21 août > Histoire France > Antoine de Baecque

Derrière l’expression qui figure dans le catalogue d’injures du capitaine Haddock, il y a une réalité historique. Il existait environ 20 000 crétins des Alpes en France au milieu du XIXe siècle. Voici comment à l’époque la médecine définissait cette pathologie. "Etat de dégénérescence physique et d’arriération mentale qui se révèle souvent par la présence d’un goitre. Le crétin est de petite taille et son infantilisme se poursuit longtemps. Le front est bas, le faciès souvent ridé, la mimique inexpressive. Quant à l’état mental, il va de l’idiotie jusqu’à l’arriération simple, suivant les cas."

Avec subtilité, Antoine de Baecque s’est lancé sur la piste des crétins. Il les réintroduit dans l’univers foucaldien d’où ils avaient été exclus au profit d’autres fous plus utiles à la démonstration de l’oppression sociale et des mécanismes du pouvoir à l’endroit de l’anormalité. Il est vrai que ces crétins vivant au grand air n’entraient pas dans le cadre du "grand renfermement" cher à Michel Foucault

Et pourtant, ces goitreux connurent eux aussi leur lot de misère. D’abord, on fit peu pour eux. Ensuite, quand on comprit que cette pathologie était le résultat d’un dysfonctionnement de la glande thyroïde dû à une carence en iode, les autorités sanitaires ne se distinguèrent pas par leur empressement. Les mesures prophylactiques qui consistaient à distribuer du sel iodé dans les montagnes ont pris du temps, laissant les crétins à leur triste sort.

"Ainsi, explique Antoine de Baecque, au moins trois générations de crétins ont été laissées dans leur état pendant plus d’un demi-siècle par les éducateurs, les médecins et les responsables de l’hygiène publique, soit environ cinquante mille hommes, femmes et enfants qui, des années 1830 au début du XXe siècle, ont grandi débiles et difformes alors qu’une bonne part d’entre eux aurait pu être préservée de ces handicaps."

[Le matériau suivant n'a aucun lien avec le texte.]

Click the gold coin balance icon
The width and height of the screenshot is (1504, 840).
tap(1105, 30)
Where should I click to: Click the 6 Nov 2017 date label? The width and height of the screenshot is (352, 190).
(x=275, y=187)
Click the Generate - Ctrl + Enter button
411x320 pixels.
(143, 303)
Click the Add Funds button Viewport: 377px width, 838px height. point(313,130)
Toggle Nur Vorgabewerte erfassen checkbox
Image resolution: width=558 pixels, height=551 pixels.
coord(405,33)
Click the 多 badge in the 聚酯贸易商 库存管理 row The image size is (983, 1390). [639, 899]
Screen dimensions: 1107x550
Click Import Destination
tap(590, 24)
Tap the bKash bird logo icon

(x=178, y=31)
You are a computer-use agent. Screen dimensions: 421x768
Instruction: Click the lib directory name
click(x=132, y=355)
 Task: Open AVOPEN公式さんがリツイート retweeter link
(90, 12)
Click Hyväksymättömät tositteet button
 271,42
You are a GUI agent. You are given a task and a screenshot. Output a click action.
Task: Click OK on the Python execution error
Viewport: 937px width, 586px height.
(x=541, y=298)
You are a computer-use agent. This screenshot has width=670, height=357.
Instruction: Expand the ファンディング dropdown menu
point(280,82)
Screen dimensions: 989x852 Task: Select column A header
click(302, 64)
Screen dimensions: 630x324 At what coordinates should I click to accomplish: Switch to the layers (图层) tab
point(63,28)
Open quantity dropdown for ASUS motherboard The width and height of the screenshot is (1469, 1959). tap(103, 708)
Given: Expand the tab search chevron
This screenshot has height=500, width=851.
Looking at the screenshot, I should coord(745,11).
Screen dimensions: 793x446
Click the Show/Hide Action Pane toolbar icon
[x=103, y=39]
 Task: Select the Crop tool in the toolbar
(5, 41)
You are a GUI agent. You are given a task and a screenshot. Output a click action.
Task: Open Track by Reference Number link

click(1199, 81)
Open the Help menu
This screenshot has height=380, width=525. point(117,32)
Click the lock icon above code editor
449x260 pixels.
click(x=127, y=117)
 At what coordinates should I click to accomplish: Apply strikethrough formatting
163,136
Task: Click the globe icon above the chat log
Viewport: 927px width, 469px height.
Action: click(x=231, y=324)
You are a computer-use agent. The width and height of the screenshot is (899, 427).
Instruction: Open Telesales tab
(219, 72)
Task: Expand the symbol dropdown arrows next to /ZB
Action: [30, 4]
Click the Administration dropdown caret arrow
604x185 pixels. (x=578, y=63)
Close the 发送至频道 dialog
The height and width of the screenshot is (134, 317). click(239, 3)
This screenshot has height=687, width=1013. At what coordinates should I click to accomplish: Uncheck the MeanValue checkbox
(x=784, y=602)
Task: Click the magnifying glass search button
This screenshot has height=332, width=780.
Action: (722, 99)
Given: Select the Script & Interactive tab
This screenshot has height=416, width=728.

Mais l’histoire ne s’arrête pas là. A peine éradiqué, le phénomène a envahi la littérature. Grâce à Elisée Reclus, Rodolphe Töpffer, Daudet, Flaubert, Maurice Chappaz et quelques autres, les Alpes ont eu leurs crétins comme les Carpates leurs génies. L’idiot des altitudes a même fini par incarner une sorte de Diogène des hauts pâturages.

"Personnage primitif et poétique, marginal et irrécupérable, le crétin dit naturellement ses vérités au monde moderne, celui de la vitesse, du tourisme, d’un aménagement qui, souvent, détruit la montagne. Il est aussi une manière de contrer la standardisation des apparences, des idées et des normes sociales, par la revendication, même provocatrice, d’une autre culture, d’une forme crétine d’utopie éternellement adolescente, voire potache."

Avec une bonhomie savante, Antoine de Baecque arpente ces Alpes qu’il connaît bien avec curiosité. Son livre sera une découverte pour bon nombre de lecteurs. Les autres seront ravis de refaire avec lui un petit bout d’histoire de la médecine. Et comme on ne choisit jamais un tel sujet par hasard, l’historien confie à demi-mot: "Je me suis toujours considéré moi-même comme quelque peu crétin." Son ouvrage constitue un brillant démenti. L. L.